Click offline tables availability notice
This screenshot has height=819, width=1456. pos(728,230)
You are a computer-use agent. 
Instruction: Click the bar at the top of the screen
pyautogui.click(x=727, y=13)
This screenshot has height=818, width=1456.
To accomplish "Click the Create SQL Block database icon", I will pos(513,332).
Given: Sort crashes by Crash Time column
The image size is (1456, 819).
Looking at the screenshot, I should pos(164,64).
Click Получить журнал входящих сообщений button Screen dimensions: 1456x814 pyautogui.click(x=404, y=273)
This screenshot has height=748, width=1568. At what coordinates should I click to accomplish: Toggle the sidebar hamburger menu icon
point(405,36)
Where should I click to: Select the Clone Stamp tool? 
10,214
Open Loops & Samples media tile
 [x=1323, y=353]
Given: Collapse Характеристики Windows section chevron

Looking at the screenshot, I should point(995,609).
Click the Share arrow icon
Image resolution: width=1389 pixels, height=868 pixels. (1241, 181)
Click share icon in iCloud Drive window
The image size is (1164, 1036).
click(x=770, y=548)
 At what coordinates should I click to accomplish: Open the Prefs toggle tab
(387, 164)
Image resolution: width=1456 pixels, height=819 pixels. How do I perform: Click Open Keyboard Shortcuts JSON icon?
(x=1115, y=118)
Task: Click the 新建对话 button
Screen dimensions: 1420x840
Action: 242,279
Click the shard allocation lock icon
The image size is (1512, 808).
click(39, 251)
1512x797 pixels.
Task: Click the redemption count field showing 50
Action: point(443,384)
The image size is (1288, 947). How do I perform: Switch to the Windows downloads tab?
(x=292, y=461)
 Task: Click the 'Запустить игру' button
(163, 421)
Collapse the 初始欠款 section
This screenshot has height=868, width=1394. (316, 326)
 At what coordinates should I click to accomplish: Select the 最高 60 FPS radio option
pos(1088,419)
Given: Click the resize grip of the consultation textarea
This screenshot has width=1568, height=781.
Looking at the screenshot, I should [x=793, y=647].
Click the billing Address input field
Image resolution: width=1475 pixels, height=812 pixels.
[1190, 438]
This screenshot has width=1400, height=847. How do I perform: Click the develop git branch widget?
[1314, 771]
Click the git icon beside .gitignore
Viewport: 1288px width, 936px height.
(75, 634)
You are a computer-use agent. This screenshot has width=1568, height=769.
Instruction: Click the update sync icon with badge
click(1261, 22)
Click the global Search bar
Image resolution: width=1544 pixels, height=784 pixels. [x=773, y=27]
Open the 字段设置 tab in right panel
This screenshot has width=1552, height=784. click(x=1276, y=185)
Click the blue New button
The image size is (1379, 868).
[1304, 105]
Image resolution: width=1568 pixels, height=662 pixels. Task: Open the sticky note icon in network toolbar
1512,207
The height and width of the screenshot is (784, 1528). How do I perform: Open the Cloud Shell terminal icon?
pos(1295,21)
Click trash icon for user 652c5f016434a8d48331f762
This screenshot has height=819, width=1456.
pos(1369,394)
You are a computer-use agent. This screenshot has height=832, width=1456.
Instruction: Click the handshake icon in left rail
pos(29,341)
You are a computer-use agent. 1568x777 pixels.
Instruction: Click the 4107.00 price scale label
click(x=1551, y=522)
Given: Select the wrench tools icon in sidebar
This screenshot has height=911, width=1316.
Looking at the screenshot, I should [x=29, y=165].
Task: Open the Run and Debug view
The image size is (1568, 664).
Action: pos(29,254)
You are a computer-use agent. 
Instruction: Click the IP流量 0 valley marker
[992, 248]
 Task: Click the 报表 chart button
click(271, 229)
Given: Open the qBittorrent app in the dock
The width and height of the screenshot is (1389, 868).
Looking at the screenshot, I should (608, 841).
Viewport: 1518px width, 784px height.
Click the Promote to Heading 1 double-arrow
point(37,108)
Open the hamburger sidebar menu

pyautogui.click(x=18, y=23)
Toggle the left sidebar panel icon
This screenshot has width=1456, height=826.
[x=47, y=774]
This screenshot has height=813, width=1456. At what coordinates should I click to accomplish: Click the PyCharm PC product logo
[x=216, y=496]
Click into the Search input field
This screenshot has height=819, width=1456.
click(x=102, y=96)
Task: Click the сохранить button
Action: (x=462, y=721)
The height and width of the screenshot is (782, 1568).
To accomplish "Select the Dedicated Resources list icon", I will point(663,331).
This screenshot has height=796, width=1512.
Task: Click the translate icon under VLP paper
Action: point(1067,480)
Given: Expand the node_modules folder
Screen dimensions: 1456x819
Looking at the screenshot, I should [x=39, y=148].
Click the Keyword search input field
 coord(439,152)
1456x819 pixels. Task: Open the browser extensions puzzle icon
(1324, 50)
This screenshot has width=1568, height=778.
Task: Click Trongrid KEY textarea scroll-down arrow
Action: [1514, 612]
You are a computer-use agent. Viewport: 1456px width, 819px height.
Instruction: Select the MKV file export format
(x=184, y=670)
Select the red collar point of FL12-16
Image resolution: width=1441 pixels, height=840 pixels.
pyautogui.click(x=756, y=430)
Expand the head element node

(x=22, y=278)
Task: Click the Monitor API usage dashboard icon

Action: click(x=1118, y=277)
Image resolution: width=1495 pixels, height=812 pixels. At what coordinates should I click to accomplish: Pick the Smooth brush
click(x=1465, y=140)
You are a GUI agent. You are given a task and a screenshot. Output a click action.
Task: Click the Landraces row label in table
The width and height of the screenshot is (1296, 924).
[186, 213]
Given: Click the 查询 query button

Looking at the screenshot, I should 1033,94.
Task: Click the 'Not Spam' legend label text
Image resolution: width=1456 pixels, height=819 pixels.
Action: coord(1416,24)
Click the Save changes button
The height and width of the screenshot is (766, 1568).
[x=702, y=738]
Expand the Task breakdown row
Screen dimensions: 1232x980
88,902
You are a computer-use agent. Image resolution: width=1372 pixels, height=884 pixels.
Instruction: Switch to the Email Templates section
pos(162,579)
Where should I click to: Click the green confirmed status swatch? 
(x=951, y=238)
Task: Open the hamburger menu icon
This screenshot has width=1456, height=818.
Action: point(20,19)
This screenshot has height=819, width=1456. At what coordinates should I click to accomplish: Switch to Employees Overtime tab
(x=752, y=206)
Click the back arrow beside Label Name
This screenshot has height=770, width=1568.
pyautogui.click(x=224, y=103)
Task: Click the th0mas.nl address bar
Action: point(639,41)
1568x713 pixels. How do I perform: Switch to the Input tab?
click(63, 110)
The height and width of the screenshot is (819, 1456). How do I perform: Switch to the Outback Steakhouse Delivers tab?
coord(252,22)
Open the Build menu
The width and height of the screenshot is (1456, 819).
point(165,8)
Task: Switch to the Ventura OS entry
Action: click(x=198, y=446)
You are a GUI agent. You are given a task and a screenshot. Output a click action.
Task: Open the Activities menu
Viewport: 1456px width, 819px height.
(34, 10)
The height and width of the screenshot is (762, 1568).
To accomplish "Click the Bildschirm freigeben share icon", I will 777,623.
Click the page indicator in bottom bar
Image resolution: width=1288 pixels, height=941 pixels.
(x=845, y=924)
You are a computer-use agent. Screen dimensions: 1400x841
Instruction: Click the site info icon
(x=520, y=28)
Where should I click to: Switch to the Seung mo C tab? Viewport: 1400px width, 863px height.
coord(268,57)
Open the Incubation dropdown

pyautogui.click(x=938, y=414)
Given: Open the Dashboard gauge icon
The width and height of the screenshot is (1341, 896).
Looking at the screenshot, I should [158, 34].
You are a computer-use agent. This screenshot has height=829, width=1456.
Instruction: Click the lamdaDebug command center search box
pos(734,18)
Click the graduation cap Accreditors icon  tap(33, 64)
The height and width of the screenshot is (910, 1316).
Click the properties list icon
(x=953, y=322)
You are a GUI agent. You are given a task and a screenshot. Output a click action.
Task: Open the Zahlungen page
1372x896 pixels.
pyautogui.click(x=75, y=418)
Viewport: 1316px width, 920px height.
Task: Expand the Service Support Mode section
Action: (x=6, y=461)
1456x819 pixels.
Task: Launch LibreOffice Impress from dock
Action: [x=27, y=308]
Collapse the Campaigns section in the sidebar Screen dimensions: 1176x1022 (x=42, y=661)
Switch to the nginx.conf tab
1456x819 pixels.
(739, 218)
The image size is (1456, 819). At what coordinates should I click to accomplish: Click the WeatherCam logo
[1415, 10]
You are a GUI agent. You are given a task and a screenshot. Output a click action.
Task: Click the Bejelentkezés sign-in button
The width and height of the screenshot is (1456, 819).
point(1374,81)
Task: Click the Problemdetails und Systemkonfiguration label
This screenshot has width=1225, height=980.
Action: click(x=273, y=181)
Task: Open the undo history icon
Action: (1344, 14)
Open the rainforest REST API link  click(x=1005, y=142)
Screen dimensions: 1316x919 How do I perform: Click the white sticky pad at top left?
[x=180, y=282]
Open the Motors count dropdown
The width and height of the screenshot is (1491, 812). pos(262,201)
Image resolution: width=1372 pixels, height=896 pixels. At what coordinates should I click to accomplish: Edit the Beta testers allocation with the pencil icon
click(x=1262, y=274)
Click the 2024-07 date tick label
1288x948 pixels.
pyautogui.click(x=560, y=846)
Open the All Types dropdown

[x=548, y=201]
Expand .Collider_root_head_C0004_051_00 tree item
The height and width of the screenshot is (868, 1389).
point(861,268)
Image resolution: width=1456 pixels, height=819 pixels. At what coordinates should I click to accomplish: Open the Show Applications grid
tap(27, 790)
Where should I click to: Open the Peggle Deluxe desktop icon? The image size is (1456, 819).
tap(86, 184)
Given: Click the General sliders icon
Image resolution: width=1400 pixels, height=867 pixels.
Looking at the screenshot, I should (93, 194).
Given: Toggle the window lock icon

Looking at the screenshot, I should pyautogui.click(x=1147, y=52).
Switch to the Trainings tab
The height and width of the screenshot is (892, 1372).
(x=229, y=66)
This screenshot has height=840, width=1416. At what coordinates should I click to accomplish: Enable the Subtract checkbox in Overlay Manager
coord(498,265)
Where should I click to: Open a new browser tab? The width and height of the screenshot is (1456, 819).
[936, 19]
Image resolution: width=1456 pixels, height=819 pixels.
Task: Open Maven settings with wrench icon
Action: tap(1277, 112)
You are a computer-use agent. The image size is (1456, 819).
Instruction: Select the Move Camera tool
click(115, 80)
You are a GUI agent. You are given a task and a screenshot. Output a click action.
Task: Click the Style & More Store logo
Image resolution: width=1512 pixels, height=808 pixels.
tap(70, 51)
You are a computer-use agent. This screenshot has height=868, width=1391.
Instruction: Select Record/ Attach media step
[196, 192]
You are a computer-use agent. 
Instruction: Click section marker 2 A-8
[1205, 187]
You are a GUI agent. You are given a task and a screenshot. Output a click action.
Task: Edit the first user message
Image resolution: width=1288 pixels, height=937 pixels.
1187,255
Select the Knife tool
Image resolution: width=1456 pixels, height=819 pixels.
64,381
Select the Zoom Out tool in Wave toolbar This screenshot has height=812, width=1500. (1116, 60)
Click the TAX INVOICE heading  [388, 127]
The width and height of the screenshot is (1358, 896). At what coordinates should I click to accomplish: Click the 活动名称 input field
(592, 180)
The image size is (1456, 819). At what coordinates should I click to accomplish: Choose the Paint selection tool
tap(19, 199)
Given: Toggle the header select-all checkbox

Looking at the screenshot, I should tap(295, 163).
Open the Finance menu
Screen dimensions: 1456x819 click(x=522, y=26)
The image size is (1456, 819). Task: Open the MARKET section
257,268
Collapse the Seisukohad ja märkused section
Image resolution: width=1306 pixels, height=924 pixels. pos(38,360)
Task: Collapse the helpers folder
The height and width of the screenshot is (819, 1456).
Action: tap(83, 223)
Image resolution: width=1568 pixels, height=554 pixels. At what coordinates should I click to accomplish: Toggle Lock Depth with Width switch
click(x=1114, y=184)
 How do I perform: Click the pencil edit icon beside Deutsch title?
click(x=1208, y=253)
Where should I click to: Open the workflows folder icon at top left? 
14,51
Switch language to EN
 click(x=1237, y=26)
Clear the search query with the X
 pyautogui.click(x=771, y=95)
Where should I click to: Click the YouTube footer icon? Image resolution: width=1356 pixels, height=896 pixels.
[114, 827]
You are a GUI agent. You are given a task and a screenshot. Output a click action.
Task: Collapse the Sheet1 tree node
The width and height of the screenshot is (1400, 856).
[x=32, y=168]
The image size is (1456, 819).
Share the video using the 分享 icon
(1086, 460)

What needs to be done :: Return all lines from the material that contain "user".

Completed task ::
Click trash icon for user 652c5f016434a8d48331f762
Task: Edit the first user message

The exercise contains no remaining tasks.